Could you transcribe exactly the lines from the one containing "How do I perform: Collapse" through the last line of the records below, leaving out the pictures?
(Data to process Opens)
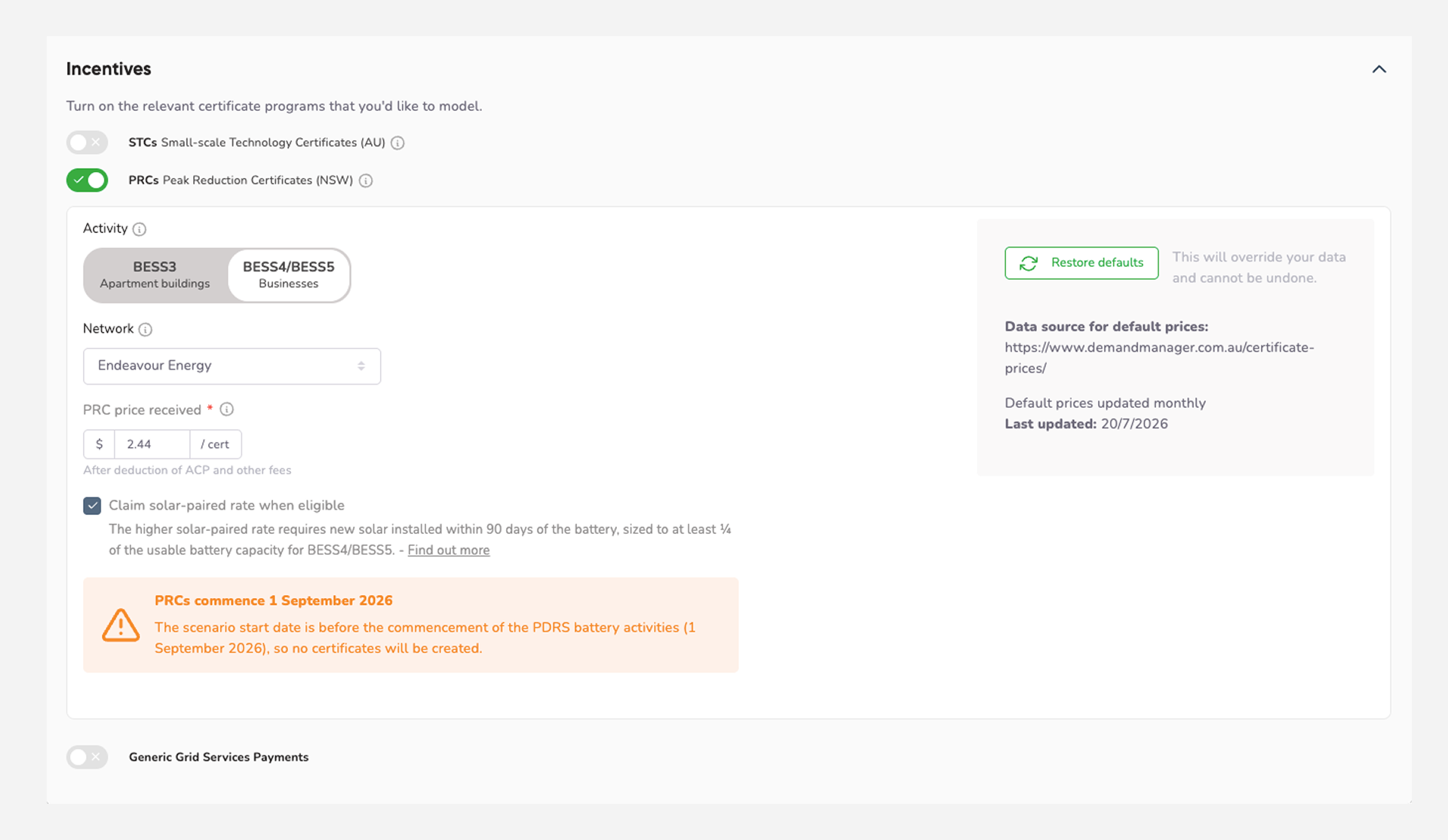The height and width of the screenshot is (840, 1448).
Task: Click the Restore defaults button
Action: [1081, 263]
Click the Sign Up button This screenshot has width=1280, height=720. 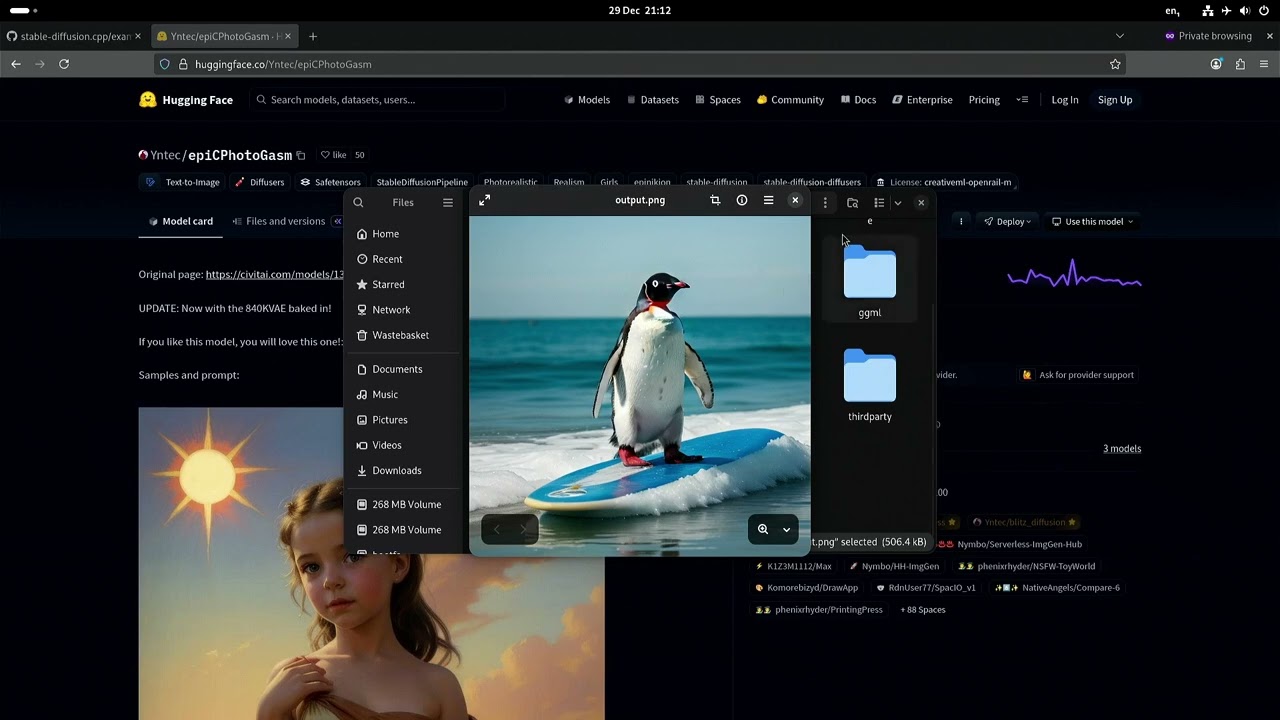click(x=1115, y=100)
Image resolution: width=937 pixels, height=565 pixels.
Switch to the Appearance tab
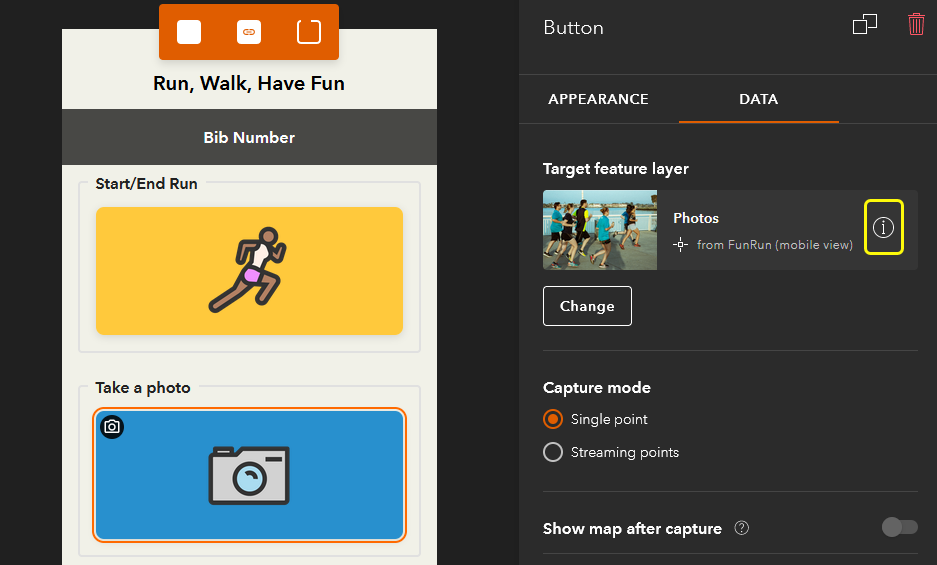pos(598,99)
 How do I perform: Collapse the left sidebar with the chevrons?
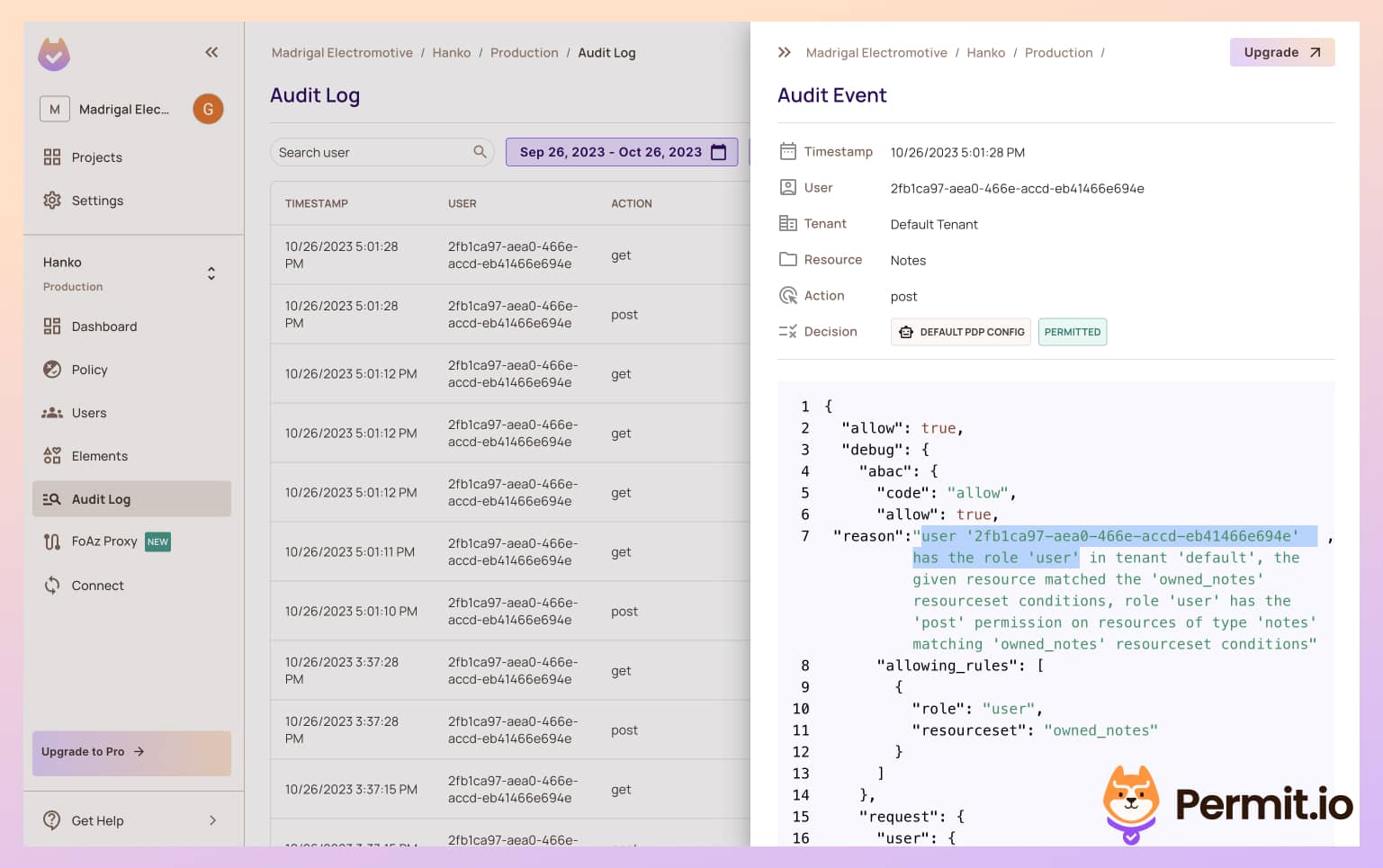211,52
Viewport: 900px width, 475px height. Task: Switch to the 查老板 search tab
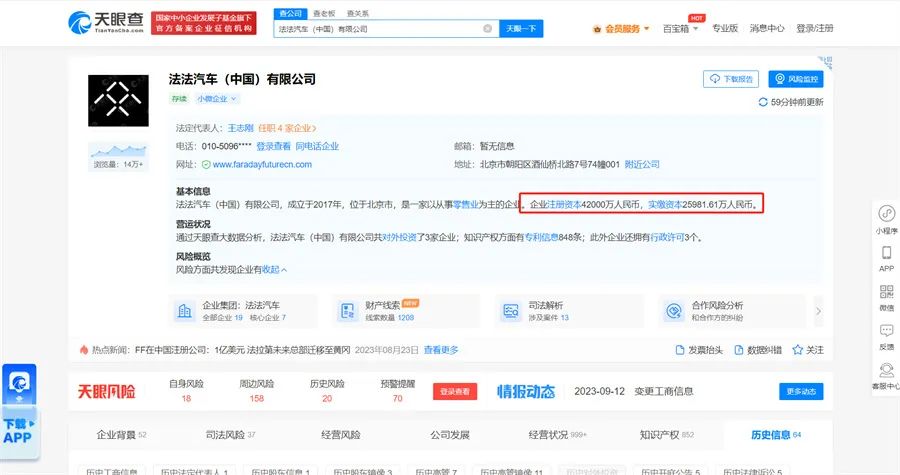point(323,13)
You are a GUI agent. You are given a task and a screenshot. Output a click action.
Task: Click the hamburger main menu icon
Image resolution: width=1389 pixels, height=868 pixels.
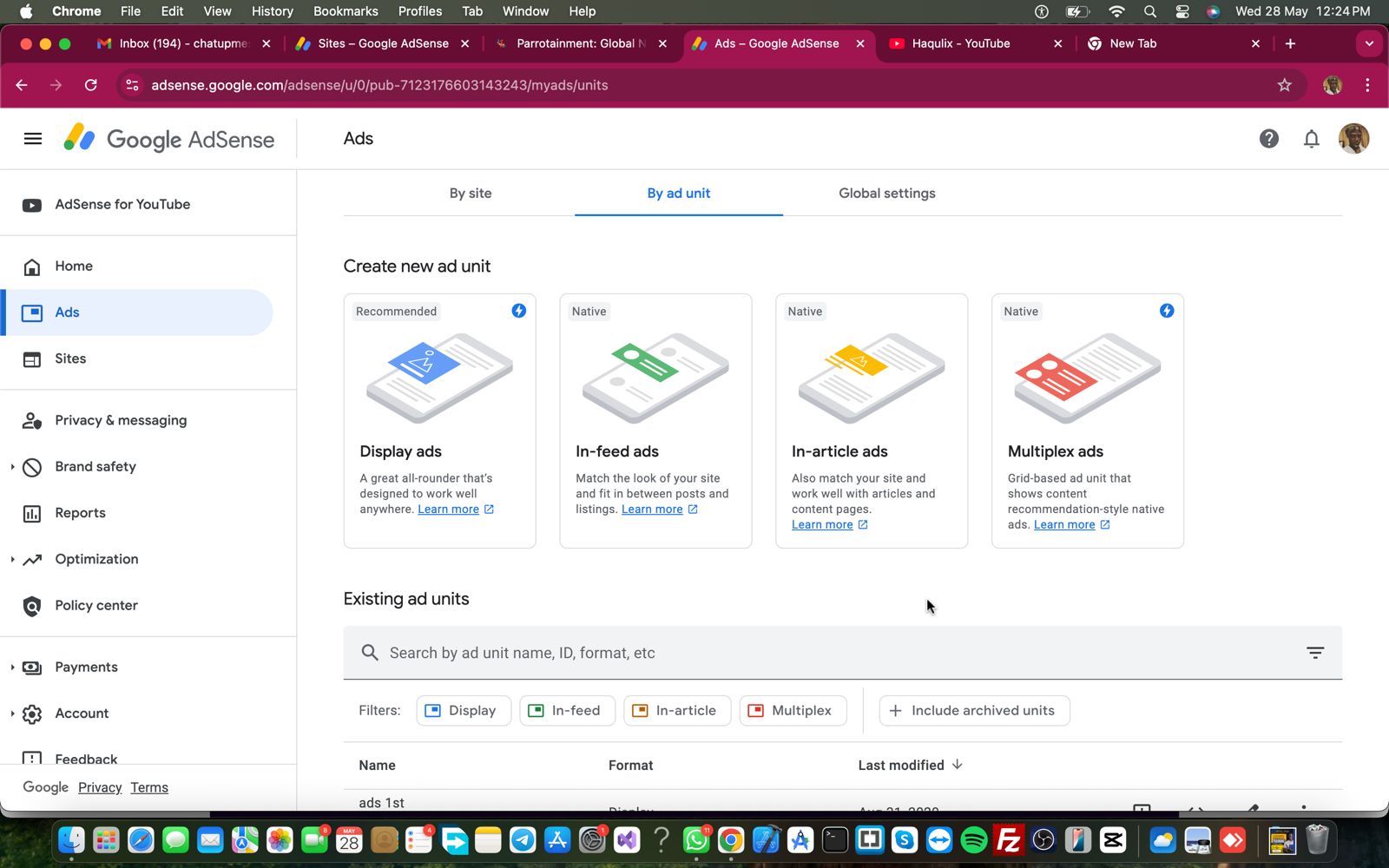tap(33, 139)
(Data to process Closes)
Finished exercise
 How do I perform: Collapse the left sidebar with the chevrons?
211,52
Viewport: 900px width, 475px height. Task: Switch to the 查老板 search tab
point(323,13)
You are a GUI agent. You are given a task and a screenshot. Output a click action.
Task: Click the hamburger main menu icon
Image resolution: width=1389 pixels, height=868 pixels.
tap(33, 139)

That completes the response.